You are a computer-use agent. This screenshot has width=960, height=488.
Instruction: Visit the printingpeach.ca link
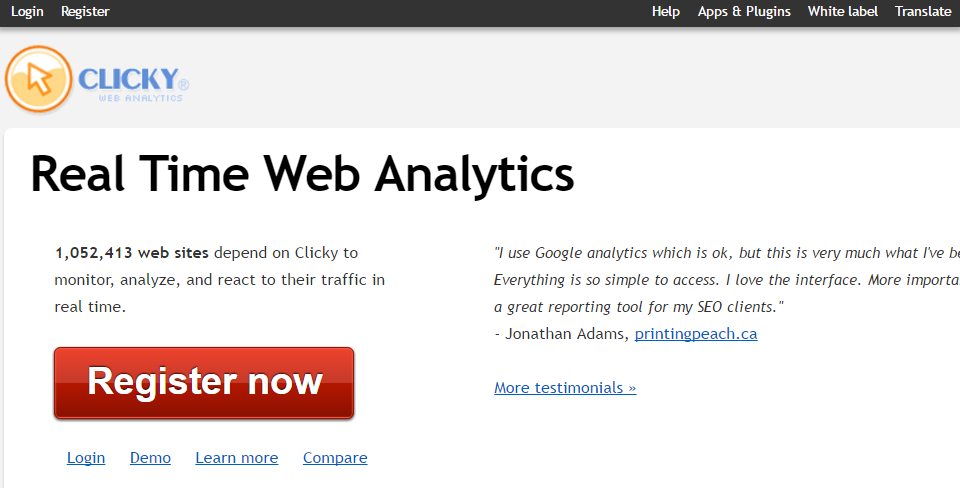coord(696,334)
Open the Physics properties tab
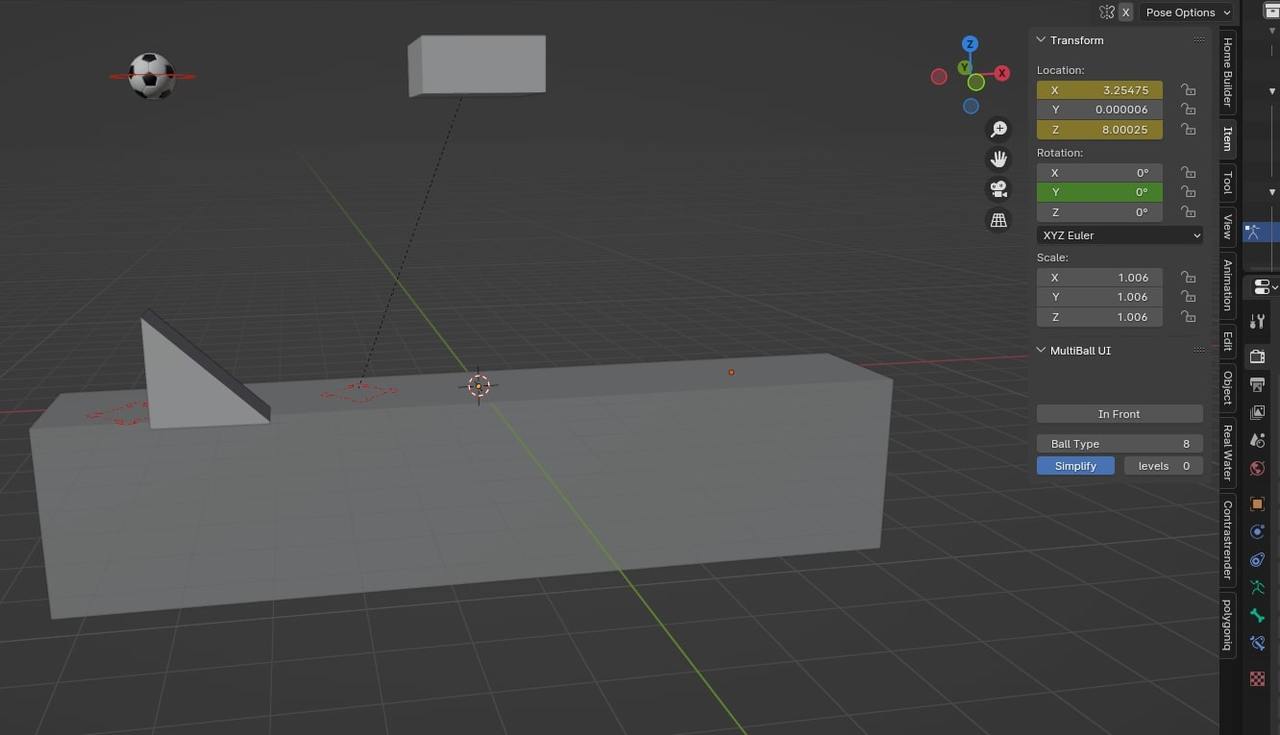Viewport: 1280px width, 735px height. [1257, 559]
────────────────────
Here the job is to repeat the entries verbatim while leaving all pictures out.

> **THE ANSWER**:
You are a computer-use agent. This screenshot has width=960, height=488.
Instruction: Visit the printingpeach.ca link
coord(696,334)
Open the Physics properties tab
Viewport: 1280px width, 735px height. [1257, 559]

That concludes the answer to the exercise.